A significant portion of the climate report is focused on the Arctic. Researchers are projecting a minimum increase in Alaska’s annual temperatures of two to four degrees Fahrenheit by the middle of this century. If global emissions continue to be unabated, these numbers will be much higher. Warming is increasing more rapidly in northern latitudes, compared to the more temperate lower states. Climate change will affect Alaska in many key ways.
Alaska Climate Assessment Report Findings:
Rapidly Receding Summer Sea Ice – Declining sea ice extents in the Arctic will change the environment in many ways.

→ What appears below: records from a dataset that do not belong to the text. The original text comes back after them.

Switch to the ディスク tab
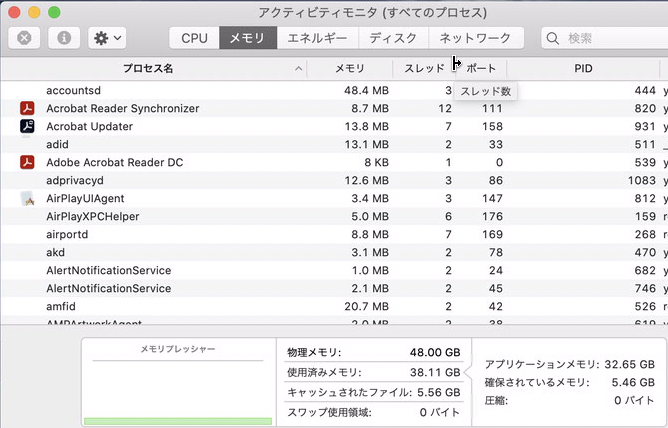668x428 pixels. tap(393, 39)
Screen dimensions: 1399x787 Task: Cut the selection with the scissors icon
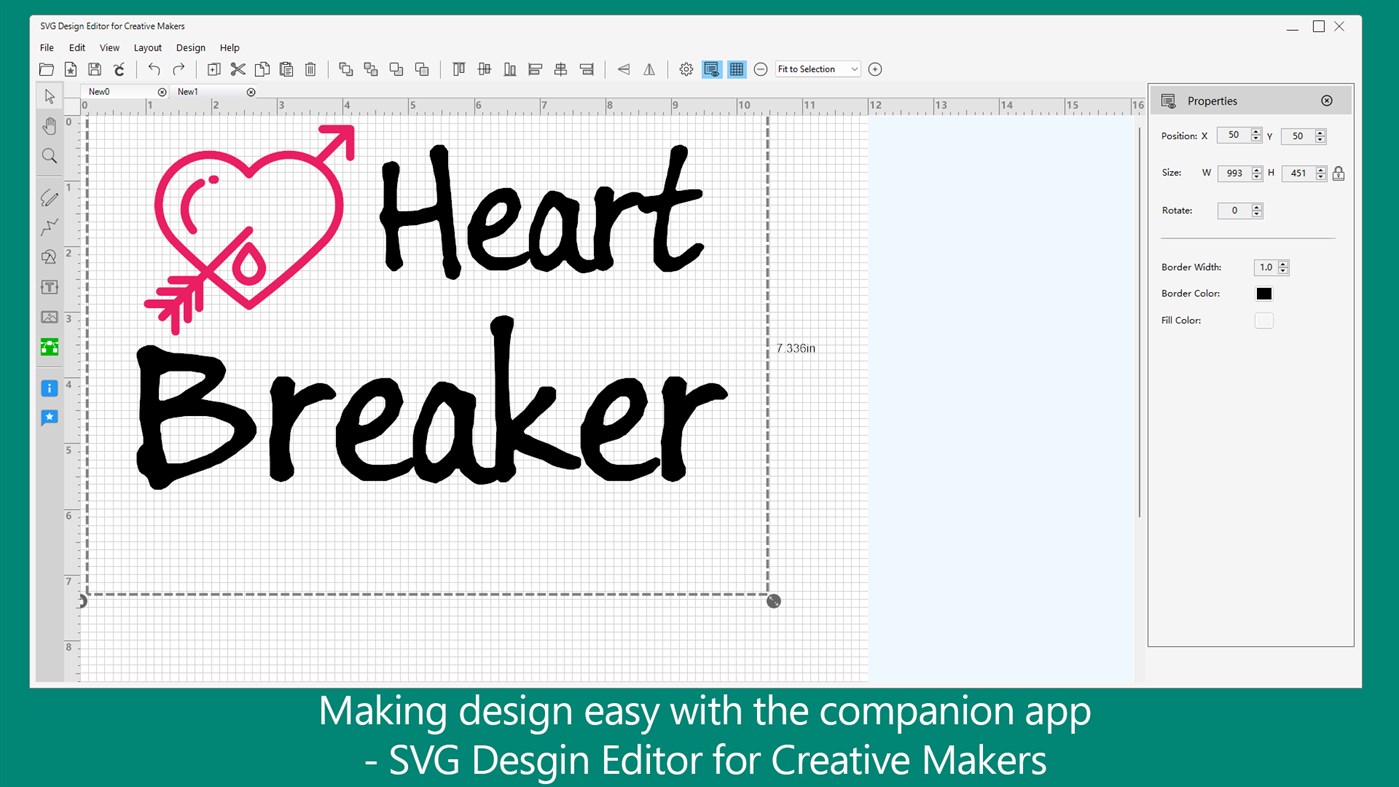tap(237, 69)
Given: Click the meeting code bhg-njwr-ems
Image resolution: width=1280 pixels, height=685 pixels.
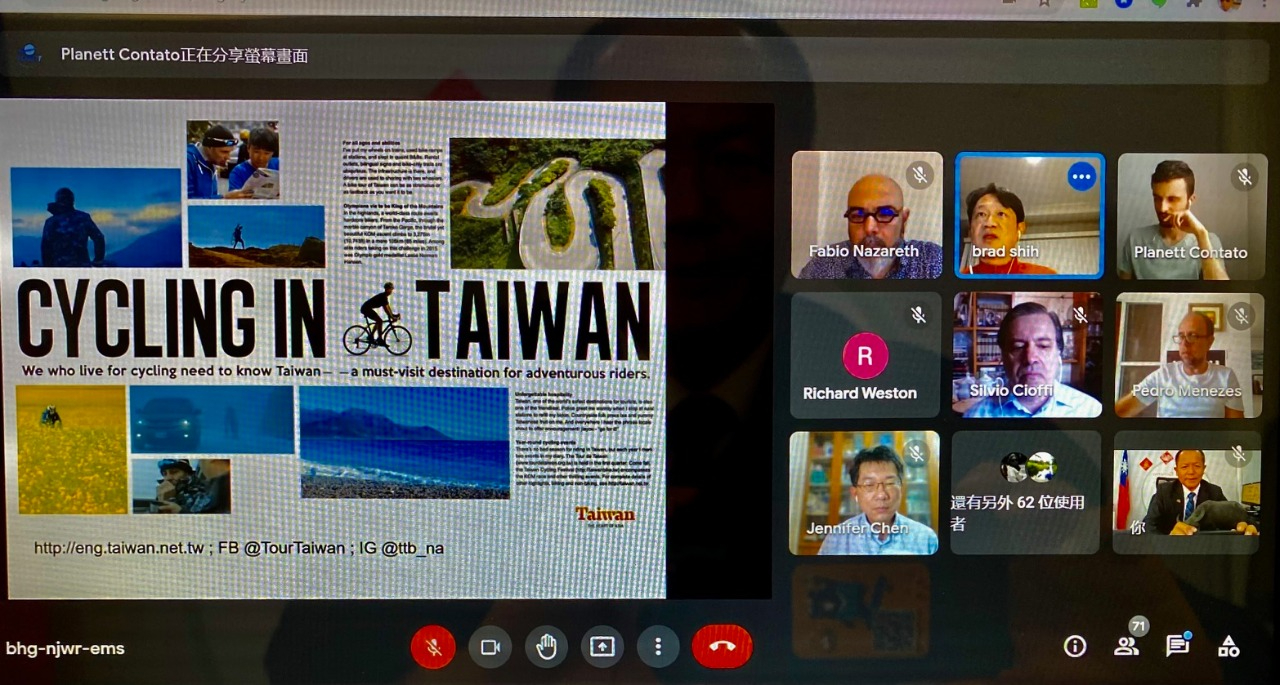Looking at the screenshot, I should [x=65, y=648].
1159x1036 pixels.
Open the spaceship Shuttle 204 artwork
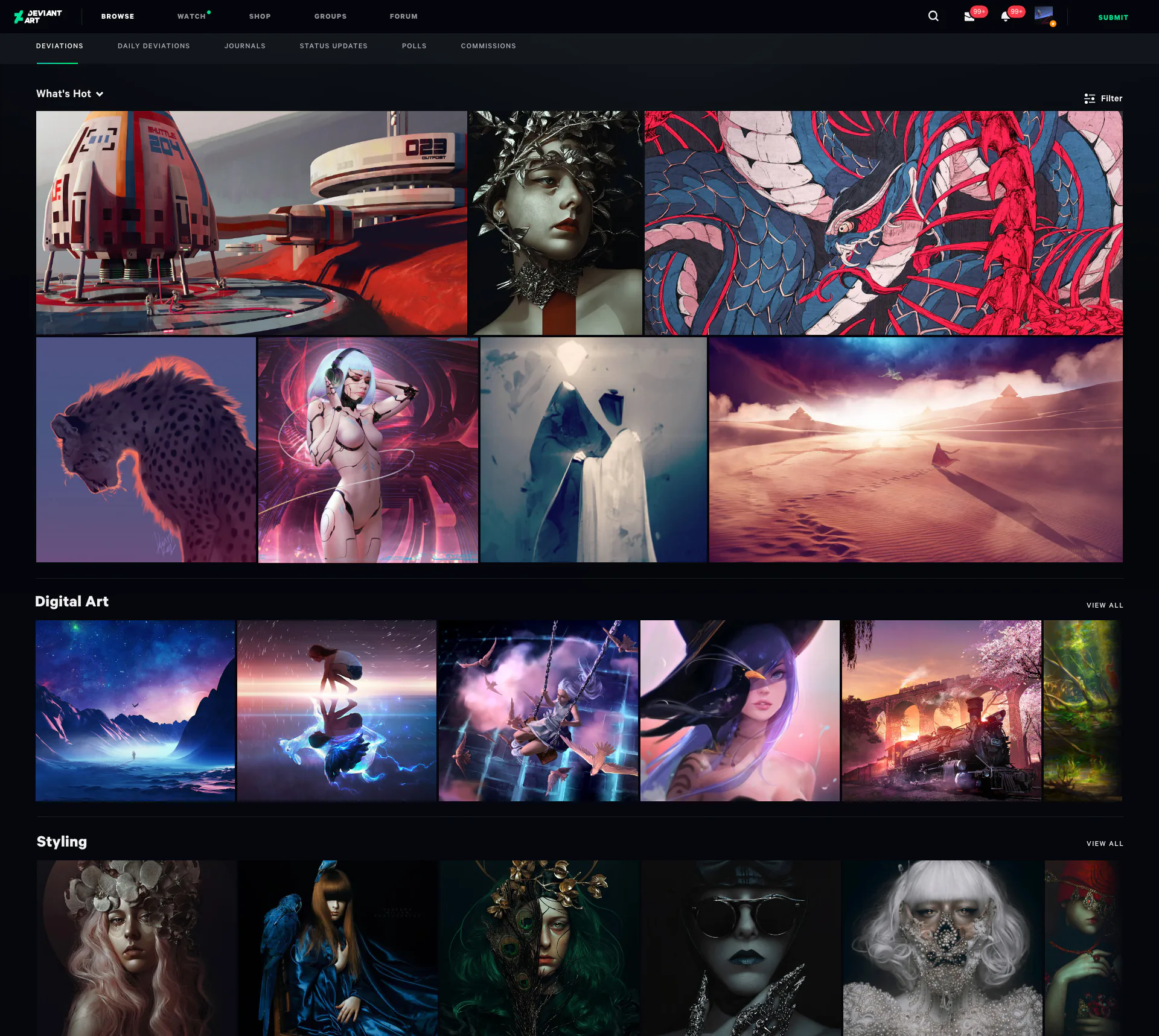[x=252, y=223]
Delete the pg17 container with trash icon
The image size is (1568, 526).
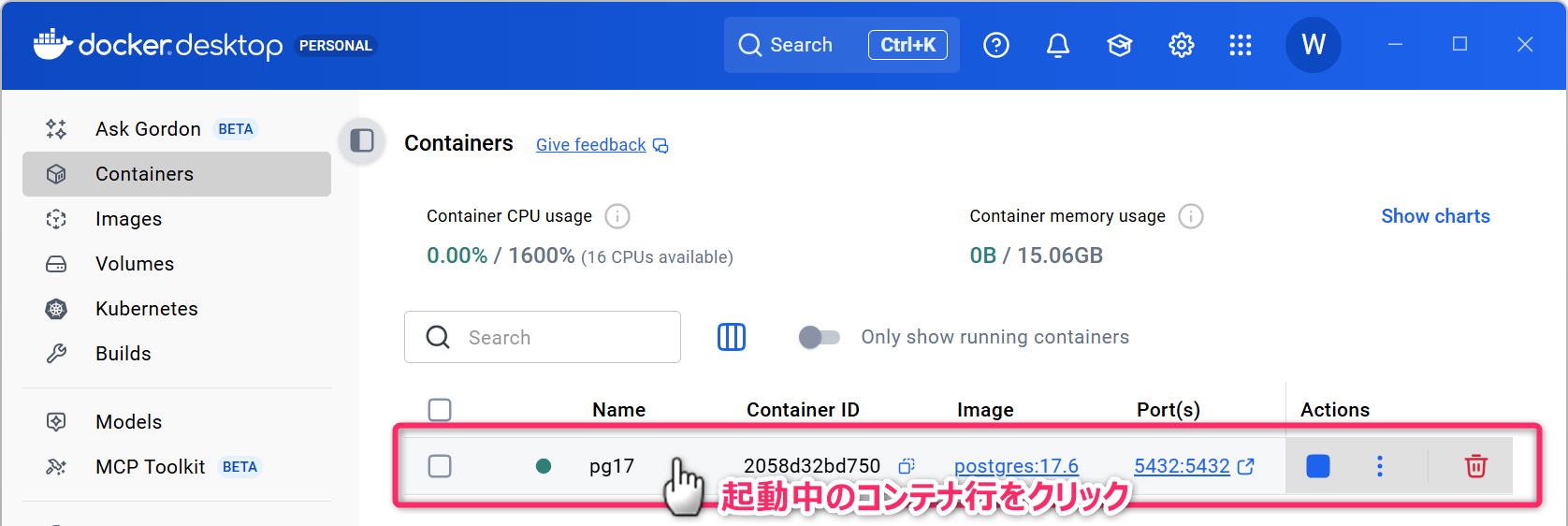1475,466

Reduced sea ice equates to better access for oil industry development, opening of the Northwest Passage to marine cargo transportation, increasing cruise ship tourism and new commercial fishing opportunities. Loss of seasonal sea ice will increase shore erosion and further threaten rural coastal communities. Since Polar bears spend most of their time on sea ice, they are seen as being particularly threatened by climate warming in the north.
One resident of the western Alaska community of Newtok says, “Not that long ago the water was far from our village and could not be easily seen from our homes. Today the weather is changing and is slowly taking away our village. Our boardwalks are warped, some of our buildings tilt, the land is sinking and falling away, and the water is close to our homes. The infrastructure that supports our village is compromised and affecting the health and well being of our community members, especially our children”
Shrinking Glaciers in Alaska and British Columbia – Alaska has the unsought distinction of having the fastest loss of glacier ice on Earth. The freshwater contribution of melting glaciers to the ocean ranges from 40 to 70 billion tons every year. To picture the scale of this number, a ton of water equates to about 240 gallons, a billion tons would be 240,000,000,000 gallons of water. Glacier water is seen as an important source of organic carbon, iron and phosphorus that contributes to the productivity of Alaskan fisheries. Once glaciers have finished their retreats, these nutrients will not be as readily available to fish. Loss of glacier runoff in the long term will effect the water available hydropower generation in the north.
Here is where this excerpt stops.